Recommendations for RAD (web) application development..?
Thomas Beckett
thomas.beckett at gmail.com
Fri May 5 11:57:13 UTC 2006
On 5/5/06, Chanchao <custom at freenet.de> wrote:
> I've been researching development IDE's, Frameworks, toolkits that are
>
> * Free
> * Resulting application runs on Linux & Windows
> * Can use a variety of databases, esp. MySQL and SQL Server
> * VERY easy to use, very little coding, preferably drag & drop, fill in
> some properties, write the business logic, then run.
> * Optional: Web based. (But also interested in client-server
> environments)
>
> Obviously some kind of PHP Framework based setup came to mind, but
> there's MANY of them!!! It's impossible all of those will still be
> around a year or two from now.
>
> Most of them don't look very 'finished' yet.. Checked out lots of things
> from Ruby on Rails to a bunch of PHP + Ajax frameworks to Lazarus &
> FreePascal..
>
> My company sells one particular application that's currently in MS
> Access + MS SQL Server and the licensing issue remains a serious burden.
> We need to move away from this, but.... to what?? Its mostly for
> reasons of cost/licensing.

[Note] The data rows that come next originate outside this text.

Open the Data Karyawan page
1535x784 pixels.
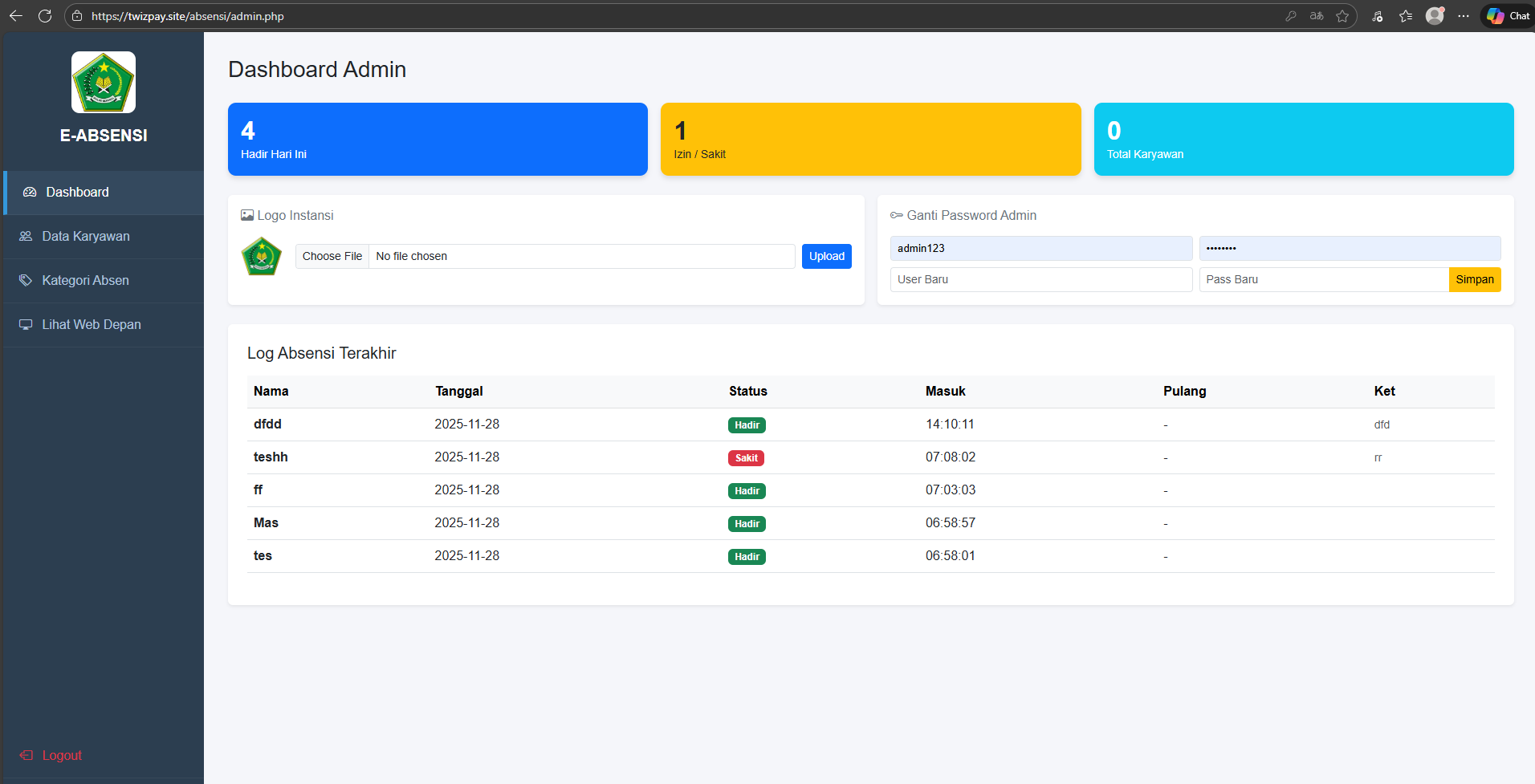point(85,237)
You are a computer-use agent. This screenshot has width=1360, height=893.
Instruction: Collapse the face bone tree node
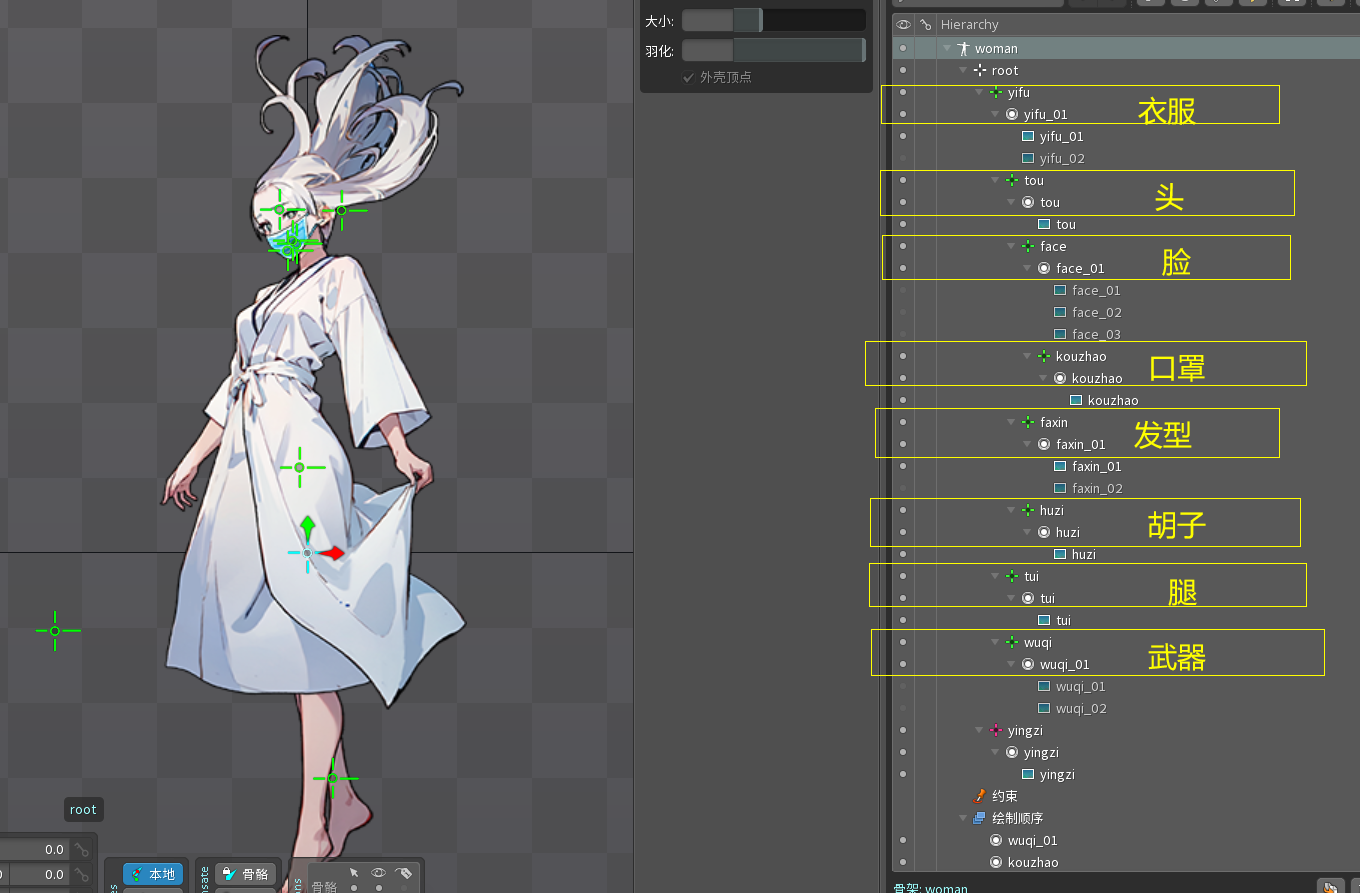[x=1011, y=246]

MS Access (Office) is expensive!!
> (Technically it works really very reliably because of the SQL Server
> back-end en development/programming is a breeze.)
>
> One system that I was very impressed with was "Servoy", very, very nice
> and easy to code. It's however very very not free also. :)
>
> Cheers,
> Chanchao
You could always just switch to Open Office Base. No idea how good it
is or how quick, but its the neares to a direct replacement.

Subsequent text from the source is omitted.